Trends change and customers can fall in and out of love with brands for many reasons. Staying ahead of customer preferences and understanding what drives behavior change or churn for your brand underpins your customer centricity strategy. Predictive or propensity modelling helps you understand what your customers are most likely to do next.
Models can vary in complexity. The more sophisticated models can predict future behaviour based on analysis of multiple historic features using a variety of different machine learning techniques.
Traditional, more descriptive approaches summarise past experience and look for key single variables that can explain a behaviour such as churn. Our approach, however, considers the relationship between 100's of variables to predict a customers likely behaviour.
By knowing what your customers are most likely to do you can optimise all areas of your business from acquisition, conversion and on boarding through to upsell and retention. The predictive nature enables you to plan for and execute actionable strategies that deliver on your growth or sales objectives, be it through launching sophisticated email sequences, online experiences or simply optimising your operations to ensure you have everything in place when the customer walks through your door.
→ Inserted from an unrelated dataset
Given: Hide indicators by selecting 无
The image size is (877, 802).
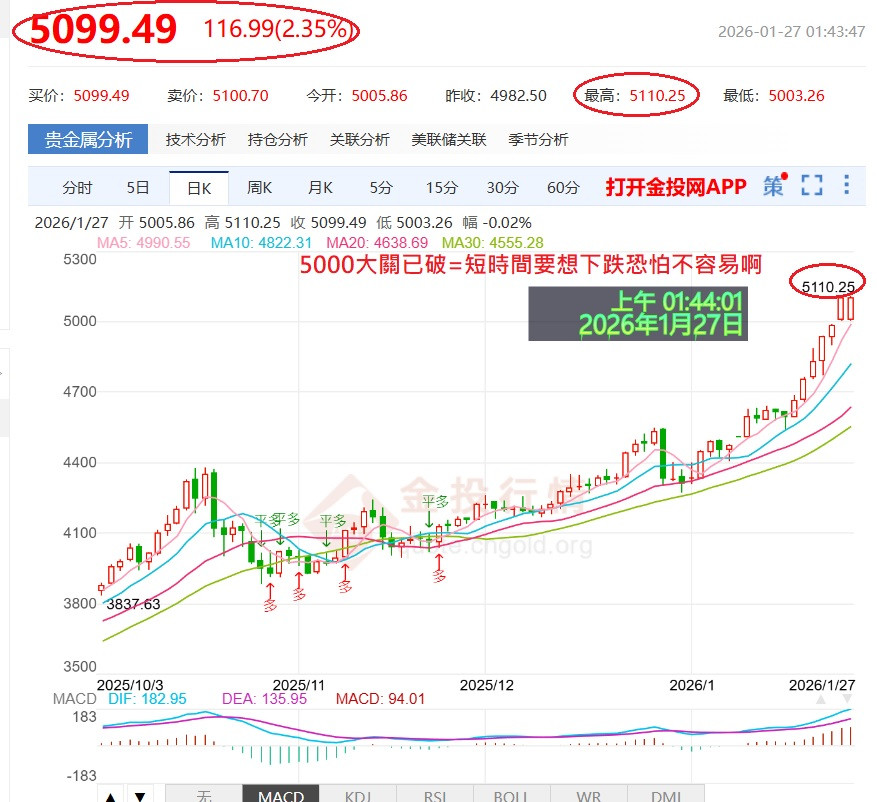Looking at the screenshot, I should point(204,795).
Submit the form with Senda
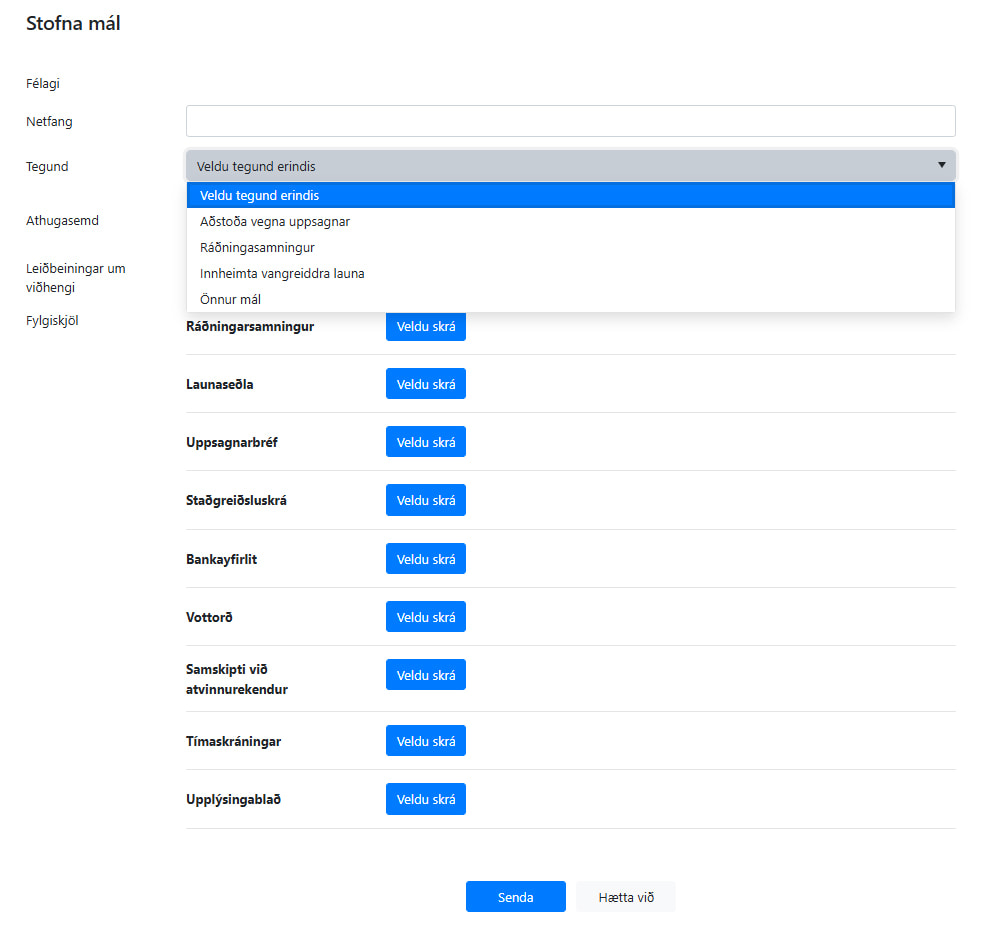Viewport: 988px width, 935px height. coord(515,897)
The Data Science team at Beyond Analysis have a strong track record of developing and maintaining highly effective models for many business requirements from estimating share of wallet/potential value, likelihood to convert or to churn, next best product recommendations and predictive response models to power marketing and promotional campaigns.
Our modelling service
AI and Machine learning (ML) models play an increasingly significant role in the business decisions of companies today. As the use of these techniques grow in your business it is important that you also consider some key issues around governance of data and your AI.
In particular with predictive modelling you need to be cognisant of two important issues:
How do you ensure your models are delivering ethical and explainabel outcomes. Historical data can often contain the recipe for creating unintentional bias that unwittingly leads to your business tretaing people differently or unfairly. Our white paper, Bias in Machine Learning and AI tackles this issue.
The build and maintenance process of the AI models themselves is an additional important consideration. You need to consider what safety net you have in place to monitor the performance and degradation over time of your models.